Humax Foxsat-HDR Freesat HD digital video recorder
Record and replay HD
Review We’ve been looking forward to getting our hands on the Foxsat-HDR for quite a while now. In fact, we’d been hoping to review it early in the new year – until some uncouth louts decided to hijack an entire shipment of the devices as they came into the country, including, needless to say, one unit that had been earmarked for El Reg.
Humax's Foxsat HDR: record 80 hours of free-to-air HD TV shows
Still, we’re pleased to say that the Foxsat-HDR was worth the wait. It’s a bit pricey - it comes in at around £299 -but it’s a well-designed and versatile digital video recorder that includes the added bonus of being one of the few options for viewing and recording the free-to-air HD content that is available from the Freesat satellite TV service.

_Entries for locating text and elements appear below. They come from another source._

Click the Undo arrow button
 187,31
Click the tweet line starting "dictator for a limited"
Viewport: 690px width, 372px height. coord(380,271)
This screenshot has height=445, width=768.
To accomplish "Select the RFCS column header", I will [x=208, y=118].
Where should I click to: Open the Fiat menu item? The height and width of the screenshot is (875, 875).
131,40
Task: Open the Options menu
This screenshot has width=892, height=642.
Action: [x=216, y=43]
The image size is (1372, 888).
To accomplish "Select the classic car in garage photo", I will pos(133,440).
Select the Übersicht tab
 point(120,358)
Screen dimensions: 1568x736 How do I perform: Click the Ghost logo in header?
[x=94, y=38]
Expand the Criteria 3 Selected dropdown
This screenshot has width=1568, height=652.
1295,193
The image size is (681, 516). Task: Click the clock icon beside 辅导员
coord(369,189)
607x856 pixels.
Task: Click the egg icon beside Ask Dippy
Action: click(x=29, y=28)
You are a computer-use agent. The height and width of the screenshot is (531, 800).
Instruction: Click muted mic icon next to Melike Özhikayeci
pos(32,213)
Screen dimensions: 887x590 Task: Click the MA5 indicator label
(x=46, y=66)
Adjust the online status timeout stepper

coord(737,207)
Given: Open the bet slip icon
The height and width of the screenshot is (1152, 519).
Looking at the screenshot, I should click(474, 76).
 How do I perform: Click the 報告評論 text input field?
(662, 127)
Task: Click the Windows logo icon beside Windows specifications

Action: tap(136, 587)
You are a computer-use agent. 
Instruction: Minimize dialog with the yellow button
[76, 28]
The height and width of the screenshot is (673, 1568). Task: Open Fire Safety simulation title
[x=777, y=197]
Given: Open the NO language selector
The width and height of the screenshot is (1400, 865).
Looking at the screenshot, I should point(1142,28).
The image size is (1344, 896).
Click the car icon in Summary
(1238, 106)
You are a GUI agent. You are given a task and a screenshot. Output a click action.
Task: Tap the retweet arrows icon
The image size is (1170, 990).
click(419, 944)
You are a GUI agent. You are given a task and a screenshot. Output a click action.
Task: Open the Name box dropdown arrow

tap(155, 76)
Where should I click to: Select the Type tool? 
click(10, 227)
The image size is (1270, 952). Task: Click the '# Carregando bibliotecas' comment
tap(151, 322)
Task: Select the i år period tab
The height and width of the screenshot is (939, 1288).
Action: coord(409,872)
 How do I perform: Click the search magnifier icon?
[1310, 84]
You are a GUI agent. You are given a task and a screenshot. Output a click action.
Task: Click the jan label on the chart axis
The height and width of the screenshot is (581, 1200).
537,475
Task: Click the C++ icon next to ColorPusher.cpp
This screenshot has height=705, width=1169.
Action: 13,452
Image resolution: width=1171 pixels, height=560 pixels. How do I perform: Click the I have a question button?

There are currently three types of Freesat receivers. The most basic ones, which Freesat refers to as "Freesat digital boxes", cost about £100 and allow you to view the full range of around 140 Freesat channels and radio stations – but only in standard definition. Then, at around £150 there are "Freesat HD" boxes, such as Humax’s own, less expensive Foxsat-HD, which can also receive high-definition broadcasts - though it’s worth remembering that Freesat’s subscription-free HD offerings are currently limited to just the BBC’s single HD channel and occasional outbursts of activity on ITV HD. However, neither of these options allows you to record Freesat programmes so that you can watch them at your own convenience.
That’s where the Foxsat-HDR comes in, as this is one of the first top-tier models that can both receive and record Freesat’s full range of SD and HD programmes. Just remember that the £299 price tag doesn’t include the cost of buying and installing a suitable satellite dish. You’ll need to budget an extra £50-100 for the dish, depending on the deals that you can find from various high-street retailers. However, it is possible to connect the Foxsat-HDR to an existing Sky satellite dish and receive the various Freesat channels through the Sky dish as both services are broadcast from the same Astra satellite up there in the great blue yonder.
When you lift it out of its box, the Foxsat-HDR looks like a slimline, matte-black DVD player. It measures 380 x 250 x 55mm deep, which makes it slightly wider, but not quite as high as our existing Sky+ box. Setting it up proved to be admirably straightforward. The Foxsat-HDR has two tuners built into it, allowing you to record two channels at the same time, or just to watch one channel while recording another. You will, however, need two input cables connecting the box to the satellite dish in order to use both tuners simultaneously.